Parkinson hastalığında görülen öteki belirtiler ortasında, konuşma bozukluğu, yorgunluk, sorun hissi, ruhsal çöküntü hali, uzuv ağrıları, salya akması, kabızlık, mide boşalmasının gecikmesi, uyku ve cinsel fonksiyon bozuklukları, ciltte yağlanma, terleme artışı, koku alma duyusunun azalması, sık idrara çıkma, tansiyon düşmesi, uyku bozukluğu, huzursuz bacak sendromu, unutkanlık ve vakitle da demans sayılabilir. Kelam konusu hastalık belirtileri her Parkinson hastasında görülmediği üzere, ortaya çıktığı vakit her hastada tıpkı şiddette olmaz. Birtakım belirtiler ise kullanılan ilaçların yan tesirlerinden kaynaklanabilir.
- Parkinson hastalığının tanısı nasıl konur?

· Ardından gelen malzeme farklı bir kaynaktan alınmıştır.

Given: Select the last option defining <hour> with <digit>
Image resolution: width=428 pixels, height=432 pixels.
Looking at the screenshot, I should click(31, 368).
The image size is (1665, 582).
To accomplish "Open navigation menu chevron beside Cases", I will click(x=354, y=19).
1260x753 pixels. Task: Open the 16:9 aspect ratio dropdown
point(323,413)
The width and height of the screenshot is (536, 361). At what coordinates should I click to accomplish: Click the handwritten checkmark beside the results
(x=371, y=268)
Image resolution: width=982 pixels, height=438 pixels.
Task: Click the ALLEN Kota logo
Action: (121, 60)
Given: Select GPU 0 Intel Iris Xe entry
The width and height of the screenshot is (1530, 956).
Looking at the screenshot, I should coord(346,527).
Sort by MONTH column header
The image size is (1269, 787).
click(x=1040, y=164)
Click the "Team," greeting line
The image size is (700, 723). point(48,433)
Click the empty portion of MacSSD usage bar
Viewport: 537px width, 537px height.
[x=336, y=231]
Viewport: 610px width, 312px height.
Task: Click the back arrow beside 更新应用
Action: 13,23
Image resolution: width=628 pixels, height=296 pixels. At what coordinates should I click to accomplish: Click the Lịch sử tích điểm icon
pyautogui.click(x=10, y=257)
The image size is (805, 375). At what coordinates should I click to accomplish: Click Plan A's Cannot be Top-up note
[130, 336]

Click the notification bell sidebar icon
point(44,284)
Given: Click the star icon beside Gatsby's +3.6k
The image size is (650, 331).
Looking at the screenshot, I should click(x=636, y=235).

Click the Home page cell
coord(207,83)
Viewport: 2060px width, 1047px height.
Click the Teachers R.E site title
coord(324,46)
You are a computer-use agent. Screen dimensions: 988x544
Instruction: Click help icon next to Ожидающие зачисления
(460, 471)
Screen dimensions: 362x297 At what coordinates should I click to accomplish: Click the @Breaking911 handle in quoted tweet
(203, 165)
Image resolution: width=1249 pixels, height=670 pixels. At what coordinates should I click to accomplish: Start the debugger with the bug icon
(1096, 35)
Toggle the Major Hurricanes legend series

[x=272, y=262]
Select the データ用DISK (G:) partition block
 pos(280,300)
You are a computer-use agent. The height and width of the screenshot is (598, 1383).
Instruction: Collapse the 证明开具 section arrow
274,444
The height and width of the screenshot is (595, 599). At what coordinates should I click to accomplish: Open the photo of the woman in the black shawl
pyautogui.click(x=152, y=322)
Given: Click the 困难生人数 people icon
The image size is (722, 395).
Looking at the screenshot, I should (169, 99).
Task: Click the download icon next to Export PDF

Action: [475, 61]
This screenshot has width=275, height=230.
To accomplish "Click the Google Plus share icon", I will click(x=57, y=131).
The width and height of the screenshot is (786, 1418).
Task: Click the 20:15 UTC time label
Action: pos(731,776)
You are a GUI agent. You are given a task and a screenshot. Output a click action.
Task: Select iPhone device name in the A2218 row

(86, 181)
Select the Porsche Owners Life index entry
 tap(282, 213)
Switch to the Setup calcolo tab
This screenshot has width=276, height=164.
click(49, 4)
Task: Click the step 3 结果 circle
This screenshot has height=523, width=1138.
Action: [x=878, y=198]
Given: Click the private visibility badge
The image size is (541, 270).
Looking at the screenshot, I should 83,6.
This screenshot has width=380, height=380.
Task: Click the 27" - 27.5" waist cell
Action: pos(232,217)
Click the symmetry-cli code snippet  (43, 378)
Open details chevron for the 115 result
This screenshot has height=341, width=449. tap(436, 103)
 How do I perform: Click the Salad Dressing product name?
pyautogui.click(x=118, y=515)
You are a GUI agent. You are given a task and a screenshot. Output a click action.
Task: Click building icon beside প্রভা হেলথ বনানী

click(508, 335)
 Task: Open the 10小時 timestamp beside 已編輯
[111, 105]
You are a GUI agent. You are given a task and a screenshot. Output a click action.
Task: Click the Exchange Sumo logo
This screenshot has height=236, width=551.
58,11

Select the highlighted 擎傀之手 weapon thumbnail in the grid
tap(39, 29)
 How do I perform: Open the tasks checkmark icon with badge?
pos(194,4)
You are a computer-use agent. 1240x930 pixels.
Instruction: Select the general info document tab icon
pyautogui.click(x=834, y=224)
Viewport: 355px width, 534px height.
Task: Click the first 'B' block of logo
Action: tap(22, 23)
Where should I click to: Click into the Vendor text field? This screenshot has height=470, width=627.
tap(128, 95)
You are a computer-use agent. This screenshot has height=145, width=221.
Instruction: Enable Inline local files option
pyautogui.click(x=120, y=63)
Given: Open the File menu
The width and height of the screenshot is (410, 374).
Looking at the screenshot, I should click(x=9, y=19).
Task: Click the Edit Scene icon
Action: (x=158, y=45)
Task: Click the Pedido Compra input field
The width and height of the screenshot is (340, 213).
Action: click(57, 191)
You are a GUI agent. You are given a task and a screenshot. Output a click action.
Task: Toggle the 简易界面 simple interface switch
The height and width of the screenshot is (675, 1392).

Parkinson hastalığı tanısı klinik muayene datalarına dayanılarak konulur, tedaviye alınan olumlu cevap da tanıyı doğrulayıcı ispat oluşturur. Parkinson hastalığı teşhisini mutlaklaştırmak üzere rastgele bir beyin görüntülemesi yahut özel bir kan analizi yapılması mecburî değildir. Kelam konusu incelemelere hastalığın ayırıcı teşhisine giren başka nedenleri dışlamak maksadıyla başvurulur.
- Tedavisi var mı?
Parkinson hastalığında belirtilerin tedavisi temel olarak ilaçlarla yapılır. Seyrek olarak, ilaç tedavileriyle denetim altına alınamayan şiddetli titreme varlığında ya da ileri evredeki hastalarda ömür kalitesini bozan “açılma ve kapanma” devirleri ya da ilaç dozunu artırmayı kısıtlayan istem dışı hareketlere yol açan yan tesirler kelam konusu olduğunda cerrahi usullere de başvurulmaktadır.
Günümüzde Parkinson hastalığındaki belirtilerden sorumlu olan dopamin hücrelerinin hasarını büsbütün onaracak kesin bir tedavi şimdi bulunamamış olmakla birlikte, hastalık belirtileri ilaçlarla kıymetli ölçüde azaltılabilmektedir. Mevcut ilaçlar beyinde eksilmiş olan dopamini yerine koyar yahut onun tesirini taklit eder. Kimileri da dopaminin kimyasal yolla parçalanmasını engelleyerek tesirini artırır. İlaçların ömür uzunluğu, tertipli olarak alınması gerekmektedir. Şayet ilaçlar tabibin tavsiyesi dışında kesilecek olursa, hastalık belirtileri er geç tekrar başlayacağı üzere, ilaçların ani kesilmesi bazen hayatı tehdit eden durumlara da yol açabilir. Tedavide kullanılan birebir çeşit ve birebir dozdaki bir ilaç bir hastada fayda sağlarken, bir başkasında etkisiz olabilmektedir, yani Parkinson tedavisi büsbütün şahsa özeldir.